[RECORDS FOR THIS TASK]

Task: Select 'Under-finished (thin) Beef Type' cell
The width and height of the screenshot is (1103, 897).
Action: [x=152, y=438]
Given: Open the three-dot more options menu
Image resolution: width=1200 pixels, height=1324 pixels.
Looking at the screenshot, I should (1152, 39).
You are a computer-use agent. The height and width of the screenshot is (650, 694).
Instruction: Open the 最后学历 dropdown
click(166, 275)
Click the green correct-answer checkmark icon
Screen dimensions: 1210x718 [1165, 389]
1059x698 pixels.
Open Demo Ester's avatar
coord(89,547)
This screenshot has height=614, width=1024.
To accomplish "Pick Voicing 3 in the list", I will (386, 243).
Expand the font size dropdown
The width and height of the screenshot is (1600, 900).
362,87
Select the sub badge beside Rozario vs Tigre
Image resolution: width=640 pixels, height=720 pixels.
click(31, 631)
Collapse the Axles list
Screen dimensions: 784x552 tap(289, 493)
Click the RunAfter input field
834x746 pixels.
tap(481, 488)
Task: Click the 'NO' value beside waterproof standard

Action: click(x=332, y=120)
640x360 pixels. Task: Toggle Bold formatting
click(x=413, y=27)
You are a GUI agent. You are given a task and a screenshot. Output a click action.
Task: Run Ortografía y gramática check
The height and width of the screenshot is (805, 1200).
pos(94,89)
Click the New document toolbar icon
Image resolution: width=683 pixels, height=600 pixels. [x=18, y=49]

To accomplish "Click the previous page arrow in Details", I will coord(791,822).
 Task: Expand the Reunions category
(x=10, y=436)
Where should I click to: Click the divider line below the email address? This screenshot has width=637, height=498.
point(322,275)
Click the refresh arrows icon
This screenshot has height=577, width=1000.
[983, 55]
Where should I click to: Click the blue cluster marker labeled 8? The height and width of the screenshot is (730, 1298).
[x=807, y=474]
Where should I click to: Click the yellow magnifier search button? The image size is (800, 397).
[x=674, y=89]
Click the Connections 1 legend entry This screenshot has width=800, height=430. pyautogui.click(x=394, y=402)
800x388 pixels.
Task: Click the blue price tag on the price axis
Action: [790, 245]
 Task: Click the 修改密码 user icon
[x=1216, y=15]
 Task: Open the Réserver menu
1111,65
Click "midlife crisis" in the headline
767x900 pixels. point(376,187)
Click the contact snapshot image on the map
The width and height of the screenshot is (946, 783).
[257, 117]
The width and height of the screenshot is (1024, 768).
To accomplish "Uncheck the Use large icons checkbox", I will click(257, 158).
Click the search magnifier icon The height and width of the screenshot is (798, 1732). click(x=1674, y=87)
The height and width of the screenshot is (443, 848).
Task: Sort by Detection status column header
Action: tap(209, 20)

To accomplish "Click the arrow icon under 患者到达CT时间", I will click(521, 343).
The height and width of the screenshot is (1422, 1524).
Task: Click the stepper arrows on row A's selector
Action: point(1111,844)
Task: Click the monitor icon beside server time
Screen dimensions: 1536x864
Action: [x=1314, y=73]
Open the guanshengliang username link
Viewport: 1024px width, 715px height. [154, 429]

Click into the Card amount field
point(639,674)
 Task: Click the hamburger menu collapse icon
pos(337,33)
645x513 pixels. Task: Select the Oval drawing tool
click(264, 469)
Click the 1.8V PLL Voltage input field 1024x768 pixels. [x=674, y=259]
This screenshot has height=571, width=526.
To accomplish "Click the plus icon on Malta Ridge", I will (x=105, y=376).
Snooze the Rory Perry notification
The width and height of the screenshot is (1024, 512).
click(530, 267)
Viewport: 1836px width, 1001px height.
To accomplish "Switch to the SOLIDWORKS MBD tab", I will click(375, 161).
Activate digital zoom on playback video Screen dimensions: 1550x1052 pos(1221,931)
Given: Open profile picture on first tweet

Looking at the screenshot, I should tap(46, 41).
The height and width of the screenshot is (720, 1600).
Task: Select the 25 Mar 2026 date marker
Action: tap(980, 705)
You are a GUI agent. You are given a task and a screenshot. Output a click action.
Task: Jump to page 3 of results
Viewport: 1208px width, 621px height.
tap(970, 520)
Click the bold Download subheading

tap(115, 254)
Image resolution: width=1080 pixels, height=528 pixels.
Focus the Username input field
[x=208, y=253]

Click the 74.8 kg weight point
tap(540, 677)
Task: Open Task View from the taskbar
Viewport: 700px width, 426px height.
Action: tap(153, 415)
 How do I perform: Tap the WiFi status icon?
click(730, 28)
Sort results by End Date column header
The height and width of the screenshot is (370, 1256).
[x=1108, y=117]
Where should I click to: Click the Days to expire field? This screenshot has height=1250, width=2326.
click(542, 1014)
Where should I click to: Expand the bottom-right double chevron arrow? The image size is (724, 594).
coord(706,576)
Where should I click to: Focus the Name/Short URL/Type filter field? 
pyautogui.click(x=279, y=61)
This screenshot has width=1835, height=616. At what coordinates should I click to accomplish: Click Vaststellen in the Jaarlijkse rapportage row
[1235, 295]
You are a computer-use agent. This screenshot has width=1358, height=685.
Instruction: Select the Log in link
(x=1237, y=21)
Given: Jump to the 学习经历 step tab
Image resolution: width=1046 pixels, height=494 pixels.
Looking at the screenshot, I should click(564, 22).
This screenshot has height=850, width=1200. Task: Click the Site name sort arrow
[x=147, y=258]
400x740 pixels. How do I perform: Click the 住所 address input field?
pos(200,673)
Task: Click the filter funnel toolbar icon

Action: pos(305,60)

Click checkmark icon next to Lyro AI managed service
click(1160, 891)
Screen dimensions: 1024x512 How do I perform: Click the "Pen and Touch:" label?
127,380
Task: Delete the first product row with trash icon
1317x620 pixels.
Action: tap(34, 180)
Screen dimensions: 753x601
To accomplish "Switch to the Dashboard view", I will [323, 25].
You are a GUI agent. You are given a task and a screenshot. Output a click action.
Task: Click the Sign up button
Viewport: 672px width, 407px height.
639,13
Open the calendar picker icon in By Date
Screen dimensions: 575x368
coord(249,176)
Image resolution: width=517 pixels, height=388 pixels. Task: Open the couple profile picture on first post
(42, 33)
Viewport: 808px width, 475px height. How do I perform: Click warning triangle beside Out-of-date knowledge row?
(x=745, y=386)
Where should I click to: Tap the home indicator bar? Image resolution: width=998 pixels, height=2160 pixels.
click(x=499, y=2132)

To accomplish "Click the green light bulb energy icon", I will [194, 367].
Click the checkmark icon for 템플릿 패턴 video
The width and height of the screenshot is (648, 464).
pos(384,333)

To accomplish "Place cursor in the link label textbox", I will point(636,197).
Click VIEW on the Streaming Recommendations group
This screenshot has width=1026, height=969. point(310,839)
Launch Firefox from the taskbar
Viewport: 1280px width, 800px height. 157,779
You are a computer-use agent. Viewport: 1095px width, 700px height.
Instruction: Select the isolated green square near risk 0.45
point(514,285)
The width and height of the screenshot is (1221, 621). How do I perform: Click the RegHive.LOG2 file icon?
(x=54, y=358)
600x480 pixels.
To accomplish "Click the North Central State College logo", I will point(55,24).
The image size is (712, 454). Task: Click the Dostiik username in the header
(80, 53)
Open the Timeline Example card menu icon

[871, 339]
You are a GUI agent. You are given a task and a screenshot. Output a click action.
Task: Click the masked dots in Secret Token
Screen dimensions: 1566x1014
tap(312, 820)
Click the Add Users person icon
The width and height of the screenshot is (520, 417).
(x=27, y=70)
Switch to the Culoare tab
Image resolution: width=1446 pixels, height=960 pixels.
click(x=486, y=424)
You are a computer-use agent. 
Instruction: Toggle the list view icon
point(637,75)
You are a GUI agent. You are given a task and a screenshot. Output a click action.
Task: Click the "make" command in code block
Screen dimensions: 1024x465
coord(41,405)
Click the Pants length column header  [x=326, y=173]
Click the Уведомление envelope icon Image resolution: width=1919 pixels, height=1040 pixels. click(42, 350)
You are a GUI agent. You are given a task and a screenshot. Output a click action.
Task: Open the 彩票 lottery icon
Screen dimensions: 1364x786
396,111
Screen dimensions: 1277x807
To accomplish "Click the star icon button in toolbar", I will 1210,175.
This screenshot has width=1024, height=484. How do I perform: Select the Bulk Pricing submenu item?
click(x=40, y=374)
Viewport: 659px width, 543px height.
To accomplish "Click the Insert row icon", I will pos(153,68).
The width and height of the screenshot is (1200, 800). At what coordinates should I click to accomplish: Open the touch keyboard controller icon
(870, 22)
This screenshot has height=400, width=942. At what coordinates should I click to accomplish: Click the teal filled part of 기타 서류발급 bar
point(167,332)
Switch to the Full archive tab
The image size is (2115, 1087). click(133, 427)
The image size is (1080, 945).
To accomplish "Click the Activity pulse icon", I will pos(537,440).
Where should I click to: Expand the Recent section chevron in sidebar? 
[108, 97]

[/RECORDS FOR THIS TASK]

▶ [TASK ITEM]
Your output should be an exact copy of every line from the one containing "Where should I click to: Expand the Recent" through the end of the records.

▶ [WRITTEN ANSWER]
Where should I click to: Expand the Recent section chevron in sidebar? 
[108, 97]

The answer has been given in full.